In his latest column for B&T, co-founder of Perth creative solutions agency Meerkats, Mike Edmonds (pictured below), says many brands of gone from being our friends to playing too close to the creepy space…
Your grandparents will remember a time when brands were like our little economic buddies. They paid for quiz shows to be made so TV could start at three o’clock instead of five. They printed handy road maps and gave them to us for free. They announced their new products with three minute live ads that explained all the new features, simply and intelligently.
Today, the majority of brands have all but given up on authentic comradeship; y’know, being genuinely interested in us, helping us in times of need, treating us with honesty and respect. Instead, most have evolved into a desperate kind of fake friend who will go to any length to make you like them.
They watch you when you sleep
Brands are now professional stalkers. Think about it: they find out where we live, where we work, where we go on weekends, what we wear, what we think of gender equality and how many times we brush our teeth and have sex. They pay people to watch us shop and travel and eat lunch.
They then use this information to empathise with our worries (“Embarrassed by ugly toe nails?”), mirror our values (“We believe every body shape is beautiful”) and tap into our self-image issues (“Just because you’re a mother doesn’t mean you’ve stopped being a woman”).
It’s like making a cool new friend who laughs at your jokes, listens to your problems and really seems to get you, only to find out it’s because they want to sell you Amway. The good news is, we consumers are now very good at outing this two-faced behaviour.
We know what they’re up to
The duplicity of most brands has become so obvious it’s almost embarrassing. Consumers are hugely more savvy about branding today than in our grandparents’ day. We’ve watched Gruen and Mad Men. We’ve been bitten more than twice. We know the motives they present in ad breaks and news interviews aren’t necessarily the real motives of the owners and shareholders.
What’s more, social media allows us to expose brands-behaving-badly instantly and globally. We effectively live in a transparent world where there is no distinction anymore between a company and its brand image.
And yet brands maintain this sad charade, acting like children who have been found with a sweet brown mess all over their faces yet still deny they stole the chocolate bar.

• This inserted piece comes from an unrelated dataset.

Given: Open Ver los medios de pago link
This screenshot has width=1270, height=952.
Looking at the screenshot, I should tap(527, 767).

So, why are they doing it?
It could be the hordes of new competitors embracing new production technologies and copying anything your favourite brand makes, only cheaper. It could be the explosion in the battle for your attention, with hundreds of new media channels appearing on our TV’s, phones and toilet walls. Or it could be because the internet has triggered a million new virtual brands to compete with the real world ones.

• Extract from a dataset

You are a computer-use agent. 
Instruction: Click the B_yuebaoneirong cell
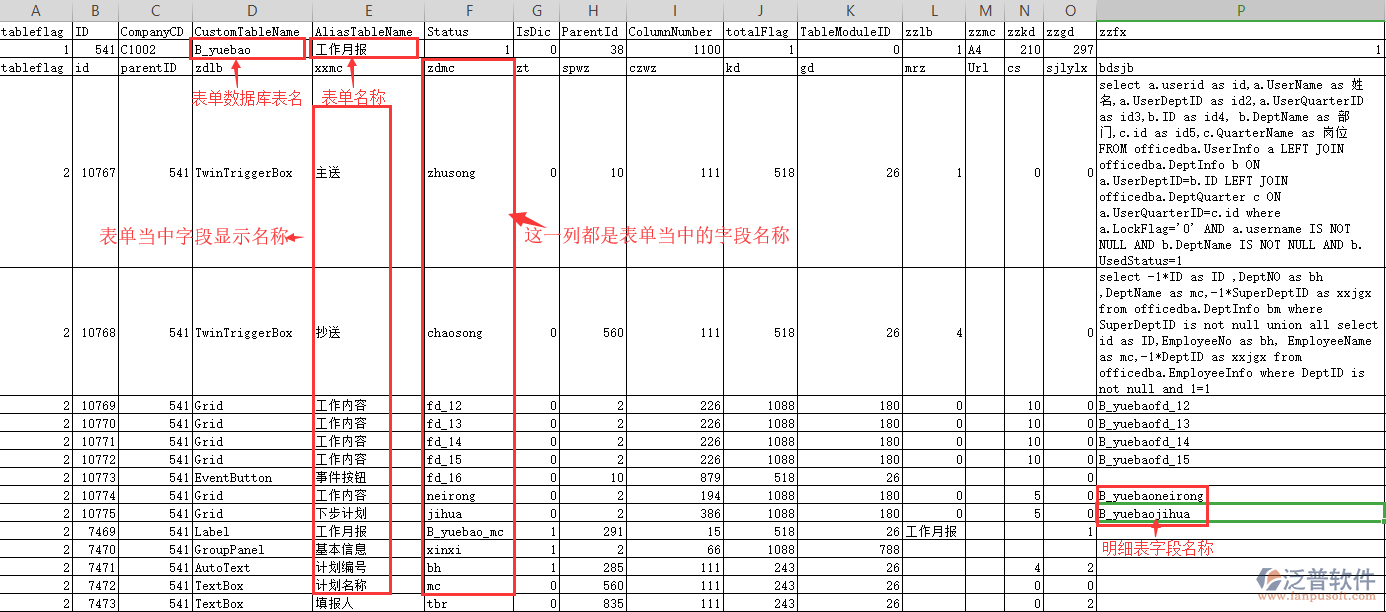click(x=1150, y=495)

Whatever the triggers, the response is remarkably similar: companies have stopped looking inside their own imaginations to decide what they believe is in our best interests. In the desperate quest to meet that quarterly profit target they have given up on their own beliefs and passions. And instead, simply throw their hands in the air and ask us consumers what we want.
Time for the truth
It’s time companies stopped hiding behind brand image. It’s time they stopped pretending to only be driven by what we want. It’s time they rediscovered the vision and confidence to tell us what they believe what the world needs. We consumers tend to stick with brands who don’t sugarcoat or deceive, but tell us the truth, warts and all and let us decide for ourselves. Just like we do with friends.